Task to carry out: Transcribe the records below exactly as they appear.

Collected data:
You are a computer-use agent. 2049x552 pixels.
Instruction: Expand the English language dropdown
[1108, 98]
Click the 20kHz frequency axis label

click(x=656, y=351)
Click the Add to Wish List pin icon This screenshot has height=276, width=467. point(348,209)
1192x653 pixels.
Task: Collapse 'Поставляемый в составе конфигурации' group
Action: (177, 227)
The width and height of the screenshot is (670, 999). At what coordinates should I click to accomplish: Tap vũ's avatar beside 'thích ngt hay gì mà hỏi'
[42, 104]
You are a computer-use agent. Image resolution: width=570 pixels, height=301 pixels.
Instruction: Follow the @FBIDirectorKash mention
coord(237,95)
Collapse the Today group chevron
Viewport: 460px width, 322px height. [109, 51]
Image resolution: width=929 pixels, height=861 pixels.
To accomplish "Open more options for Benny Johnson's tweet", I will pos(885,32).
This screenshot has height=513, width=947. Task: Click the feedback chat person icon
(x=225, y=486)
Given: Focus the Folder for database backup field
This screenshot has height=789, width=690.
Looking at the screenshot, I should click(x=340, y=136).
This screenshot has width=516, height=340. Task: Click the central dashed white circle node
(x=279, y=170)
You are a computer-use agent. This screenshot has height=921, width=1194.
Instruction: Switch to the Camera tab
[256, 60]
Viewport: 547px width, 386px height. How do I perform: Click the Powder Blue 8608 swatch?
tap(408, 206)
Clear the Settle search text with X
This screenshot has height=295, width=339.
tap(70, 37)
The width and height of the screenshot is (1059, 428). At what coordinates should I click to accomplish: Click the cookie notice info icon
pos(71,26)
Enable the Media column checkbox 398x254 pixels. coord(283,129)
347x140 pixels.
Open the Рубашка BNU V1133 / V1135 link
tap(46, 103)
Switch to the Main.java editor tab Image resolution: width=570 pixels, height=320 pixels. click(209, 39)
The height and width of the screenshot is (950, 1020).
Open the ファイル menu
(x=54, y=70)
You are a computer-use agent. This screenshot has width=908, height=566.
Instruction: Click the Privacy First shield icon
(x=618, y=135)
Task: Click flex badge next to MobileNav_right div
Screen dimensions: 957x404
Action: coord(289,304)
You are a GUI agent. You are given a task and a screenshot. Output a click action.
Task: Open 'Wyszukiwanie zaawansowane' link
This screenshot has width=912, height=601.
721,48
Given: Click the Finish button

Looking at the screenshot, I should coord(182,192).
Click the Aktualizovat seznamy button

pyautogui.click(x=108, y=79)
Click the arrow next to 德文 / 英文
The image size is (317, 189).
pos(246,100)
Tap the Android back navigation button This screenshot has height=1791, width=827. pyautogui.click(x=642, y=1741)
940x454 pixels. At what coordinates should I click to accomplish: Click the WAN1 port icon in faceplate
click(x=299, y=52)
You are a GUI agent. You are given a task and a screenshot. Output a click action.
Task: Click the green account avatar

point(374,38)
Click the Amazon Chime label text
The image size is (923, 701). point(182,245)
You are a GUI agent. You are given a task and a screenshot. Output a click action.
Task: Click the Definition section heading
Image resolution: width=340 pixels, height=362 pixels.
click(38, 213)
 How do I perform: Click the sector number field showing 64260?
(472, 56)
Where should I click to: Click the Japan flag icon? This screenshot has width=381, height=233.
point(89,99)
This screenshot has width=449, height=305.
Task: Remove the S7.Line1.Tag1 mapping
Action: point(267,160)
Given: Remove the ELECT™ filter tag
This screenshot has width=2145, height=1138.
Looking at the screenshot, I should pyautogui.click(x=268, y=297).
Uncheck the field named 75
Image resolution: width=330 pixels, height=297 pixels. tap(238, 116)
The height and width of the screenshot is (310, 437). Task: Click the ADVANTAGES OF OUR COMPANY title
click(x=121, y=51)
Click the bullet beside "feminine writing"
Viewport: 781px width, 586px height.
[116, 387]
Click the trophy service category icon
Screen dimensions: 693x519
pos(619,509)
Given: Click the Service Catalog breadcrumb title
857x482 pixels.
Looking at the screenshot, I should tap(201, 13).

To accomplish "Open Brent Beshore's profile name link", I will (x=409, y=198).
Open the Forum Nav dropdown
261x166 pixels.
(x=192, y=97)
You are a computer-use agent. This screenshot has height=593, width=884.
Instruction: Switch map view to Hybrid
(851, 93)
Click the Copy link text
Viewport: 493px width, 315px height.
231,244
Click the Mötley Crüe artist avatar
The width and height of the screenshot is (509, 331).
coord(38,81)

Answer to this task:
You are a computer-use agent. 2049x552 pixels.
Instruction: Expand the English language dropdown
[1108, 98]
Click the 20kHz frequency axis label

click(x=656, y=351)
Click the Add to Wish List pin icon This screenshot has height=276, width=467. point(348,209)
1192x653 pixels.
Task: Collapse 'Поставляемый в составе конфигурации' group
Action: (177, 227)
The width and height of the screenshot is (670, 999). At what coordinates should I click to accomplish: Tap vũ's avatar beside 'thích ngt hay gì mà hỏi'
[42, 104]
You are a computer-use agent. Image resolution: width=570 pixels, height=301 pixels.
Instruction: Follow the @FBIDirectorKash mention
coord(237,95)
Collapse the Today group chevron
Viewport: 460px width, 322px height. [109, 51]
Image resolution: width=929 pixels, height=861 pixels.
To accomplish "Open more options for Benny Johnson's tweet", I will pos(885,32).
This screenshot has height=513, width=947. Task: Click the feedback chat person icon
(x=225, y=486)
Given: Focus the Folder for database backup field
This screenshot has height=789, width=690.
Looking at the screenshot, I should click(x=340, y=136).
This screenshot has width=516, height=340. Task: Click the central dashed white circle node
(x=279, y=170)
You are a computer-use agent. This screenshot has height=921, width=1194.
Instruction: Switch to the Camera tab
[256, 60]
Viewport: 547px width, 386px height. How do I perform: Click the Powder Blue 8608 swatch?
tap(408, 206)
Clear the Settle search text with X
This screenshot has height=295, width=339.
tap(70, 37)
The width and height of the screenshot is (1059, 428). At what coordinates should I click to accomplish: Click the cookie notice info icon
pos(71,26)
Enable the Media column checkbox 398x254 pixels. coord(283,129)
347x140 pixels.
Open the Рубашка BNU V1133 / V1135 link
tap(46, 103)
Switch to the Main.java editor tab Image resolution: width=570 pixels, height=320 pixels. click(209, 39)
The height and width of the screenshot is (950, 1020).
Open the ファイル menu
(x=54, y=70)
You are a computer-use agent. This screenshot has width=908, height=566.
Instruction: Click the Privacy First shield icon
(x=618, y=135)
Task: Click flex badge next to MobileNav_right div
Screen dimensions: 957x404
Action: coord(289,304)
You are a GUI agent. You are given a task and a screenshot. Output a click action.
Task: Open 'Wyszukiwanie zaawansowane' link
This screenshot has width=912, height=601.
721,48
Given: Click the Finish button

Looking at the screenshot, I should coord(182,192).
Click the Aktualizovat seznamy button

pyautogui.click(x=108, y=79)
Click the arrow next to 德文 / 英文
The image size is (317, 189).
pos(246,100)
Tap the Android back navigation button This screenshot has height=1791, width=827. pyautogui.click(x=642, y=1741)
940x454 pixels. At what coordinates should I click to accomplish: Click the WAN1 port icon in faceplate
click(x=299, y=52)
You are a GUI agent. You are given a task and a screenshot. Output a click action.
Task: Click the green account avatar

point(374,38)
Click the Amazon Chime label text
The image size is (923, 701). point(182,245)
You are a GUI agent. You are given a task and a screenshot. Output a click action.
Task: Click the Definition section heading
Image resolution: width=340 pixels, height=362 pixels.
click(38, 213)
 How do I perform: Click the sector number field showing 64260?
(472, 56)
Where should I click to: Click the Japan flag icon? This screenshot has width=381, height=233.
point(89,99)
This screenshot has width=449, height=305.
Task: Remove the S7.Line1.Tag1 mapping
Action: point(267,160)
Given: Remove the ELECT™ filter tag
This screenshot has width=2145, height=1138.
Looking at the screenshot, I should pyautogui.click(x=268, y=297).
Uncheck the field named 75
Image resolution: width=330 pixels, height=297 pixels. tap(238, 116)
The height and width of the screenshot is (310, 437). Task: Click the ADVANTAGES OF OUR COMPANY title
click(x=121, y=51)
Click the bullet beside "feminine writing"
Viewport: 781px width, 586px height.
[116, 387]
Click the trophy service category icon
Screen dimensions: 693x519
pos(619,509)
Given: Click the Service Catalog breadcrumb title
857x482 pixels.
Looking at the screenshot, I should tap(201, 13).

To accomplish "Open Brent Beshore's profile name link", I will (x=409, y=198).
Open the Forum Nav dropdown
261x166 pixels.
(x=192, y=97)
You are a computer-use agent. This screenshot has height=593, width=884.
Instruction: Switch map view to Hybrid
(851, 93)
Click the Copy link text
Viewport: 493px width, 315px height.
231,244
Click the Mötley Crüe artist avatar
The width and height of the screenshot is (509, 331).
coord(38,81)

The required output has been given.